Fig 6. Depletion of WDR1 caused excessive accumulation of TbPLK in the basal body and the bilobe.

(A). Western blotting to detect the level of TbPLK in control and WDR1 RNAi cells that were induced with tetracycline for 24 and 48 hours. TbPLK was detected by anti-TbPLK antibody, and WDR1 was endogenously tagged with a PTP epitope and detected with anti-Protein A antibody. TbPSA6 served as the loading control. Three repeats were performed, and all showed similar results. (B). Degradation of TbPLK in control and WDR1 RNAi cells. The non-induced control cells and WDR1 RNAi cells (24 h) were treated with cycloheximide for up to 6 h, and time course samples were collected at various times after cycloheximide treatment for Western blotting with anti-TbPLK antibody. TbPSA6 served as the loading control. (C). Quantification of TbPLK band intensity shown in panel B. TbPLK band intensity was determined with ImageJ, and normalized with the band intensity of TbPSA6. Error bars indicate S.D. calculated from three independent experiments. (D). Depletion of WDR1 reduced poly-ubiquitinated proteins of TbPLK immunoprecipitates. TbPLK was immunoprecipitated with anti-TbPLK pAb from non-induced control and WDR1 RNAi cells (24 h), and immunoprecipitated proteins were separated by SDS-PAGE and immunoblotted with anti-ubiquitin mAb and anti-TbPLK pAb to detect poly-ubiquitinated proteins (polyUB proteins) and TbPLK, respectively. Three repeats were performed, which showed similar results. (E, F). Effect of WDR1 depletion on TbPLK localization. WDR1 RNAi was induced for 24 h, and cells were co-immunostained with anti-TbPLK pAb and 20H5, which detects centrins in the basal body and the bilobe (panel E), and with anti-TbPLK pAb and anti-FAZ1 mAb, which labels the FAZ filament (Panel F). The arrows, solid arrowheads and open arrowheads in the TbPLK channel of panel E indicate the localization of TbPLK in the basal body, the bilobe and the new FAZ tip, respectively. The solid arrowheads in the TbPLK channel of panel F indicate the localization of TbPLK in the bilobe and the basal body region. N, nuclear DNA; K, kinetoplast DNA. Scale bars: 5 μm.

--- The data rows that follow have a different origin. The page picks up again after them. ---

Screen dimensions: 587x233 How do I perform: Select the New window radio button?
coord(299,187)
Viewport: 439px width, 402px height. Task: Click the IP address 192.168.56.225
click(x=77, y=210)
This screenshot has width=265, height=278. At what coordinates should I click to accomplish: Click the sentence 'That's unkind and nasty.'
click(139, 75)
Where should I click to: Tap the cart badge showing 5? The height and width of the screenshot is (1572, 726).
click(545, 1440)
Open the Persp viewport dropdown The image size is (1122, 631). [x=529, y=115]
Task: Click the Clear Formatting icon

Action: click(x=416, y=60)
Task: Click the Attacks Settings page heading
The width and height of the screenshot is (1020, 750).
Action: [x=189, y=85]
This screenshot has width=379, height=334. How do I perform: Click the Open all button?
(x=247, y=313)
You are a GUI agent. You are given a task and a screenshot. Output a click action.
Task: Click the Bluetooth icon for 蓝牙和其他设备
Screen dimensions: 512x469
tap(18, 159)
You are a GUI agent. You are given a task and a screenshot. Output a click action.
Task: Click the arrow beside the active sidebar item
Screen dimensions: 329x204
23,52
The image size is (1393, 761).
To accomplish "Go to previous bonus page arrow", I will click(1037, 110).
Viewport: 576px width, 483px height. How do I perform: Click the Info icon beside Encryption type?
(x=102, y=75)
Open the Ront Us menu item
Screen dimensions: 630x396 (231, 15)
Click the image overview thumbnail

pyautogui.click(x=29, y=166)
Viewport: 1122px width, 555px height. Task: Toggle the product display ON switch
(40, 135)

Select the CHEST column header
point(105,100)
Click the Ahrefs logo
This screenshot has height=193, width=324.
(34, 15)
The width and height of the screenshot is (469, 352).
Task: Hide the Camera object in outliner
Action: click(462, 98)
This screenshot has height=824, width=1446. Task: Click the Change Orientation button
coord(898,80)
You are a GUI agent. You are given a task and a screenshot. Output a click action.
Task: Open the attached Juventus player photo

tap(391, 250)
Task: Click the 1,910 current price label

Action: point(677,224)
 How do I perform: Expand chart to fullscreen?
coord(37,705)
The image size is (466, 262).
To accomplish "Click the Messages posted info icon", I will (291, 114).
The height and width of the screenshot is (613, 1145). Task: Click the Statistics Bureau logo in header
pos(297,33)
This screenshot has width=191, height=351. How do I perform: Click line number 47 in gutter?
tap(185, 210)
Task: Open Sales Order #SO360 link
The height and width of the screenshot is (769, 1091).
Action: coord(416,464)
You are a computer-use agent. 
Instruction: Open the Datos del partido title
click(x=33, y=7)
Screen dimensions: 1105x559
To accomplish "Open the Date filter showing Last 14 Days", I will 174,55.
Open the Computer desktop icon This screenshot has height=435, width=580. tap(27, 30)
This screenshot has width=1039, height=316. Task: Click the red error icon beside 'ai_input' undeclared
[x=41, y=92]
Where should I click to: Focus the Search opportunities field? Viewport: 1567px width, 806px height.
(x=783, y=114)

Fig 7. Effect of WDR1 depletion on TbPLK-mediated phosphorylation of TbCentrin2 in the bilobe.

Control and WDR1 RNAi cells (24 h) were co-immunostained with PS54 antibody, which detects the phospho-Ser54 of TbCentrin2 (arrowheads), and 20H5, which labels the bilobe. Cells were counterstained with DAPI for nuclear (N) and kinetoplast (K) DNA. Scale bar: 5 μm.

Fig 8. Model of the role of CRL4^WDR1 in controlling TbPLK protein abundance to promote bilobe duplication, basal body segregation and FAZ assembly.

WDR1 in the CRL4 ubiquitin ligase complex recognizes the PEST motif in TbPLK. Binding of TbPLK to WDR1 causes TbPLK ubiquitination by CRL4^WDR1 and subsequent degradation of TbPLK in the basal body and the bilobe after the G1/S cell cycle transition. This degradation of TbPLK in the basal body and the bilobe promotes bilobe duplication, basal body segregation, FAZ filament assembly, flagellum attachment and faithful cytokinesis. When WDR1 is depleted, TbPLK is not recruited to the TbCUL4-TbDDB1 complex for ubiquitination, leading to TbPLK accumulation in the basal body and the bilobe, where it may continuously phosphorylate the bilobe protein TbCentrin2. This accumulation of TbPLK inhibits bilobe duplication, impairs basal body segregation, disrupts the assembly of the new FAZ filament, which causes flagellum detachment, and blocks cytokinesis.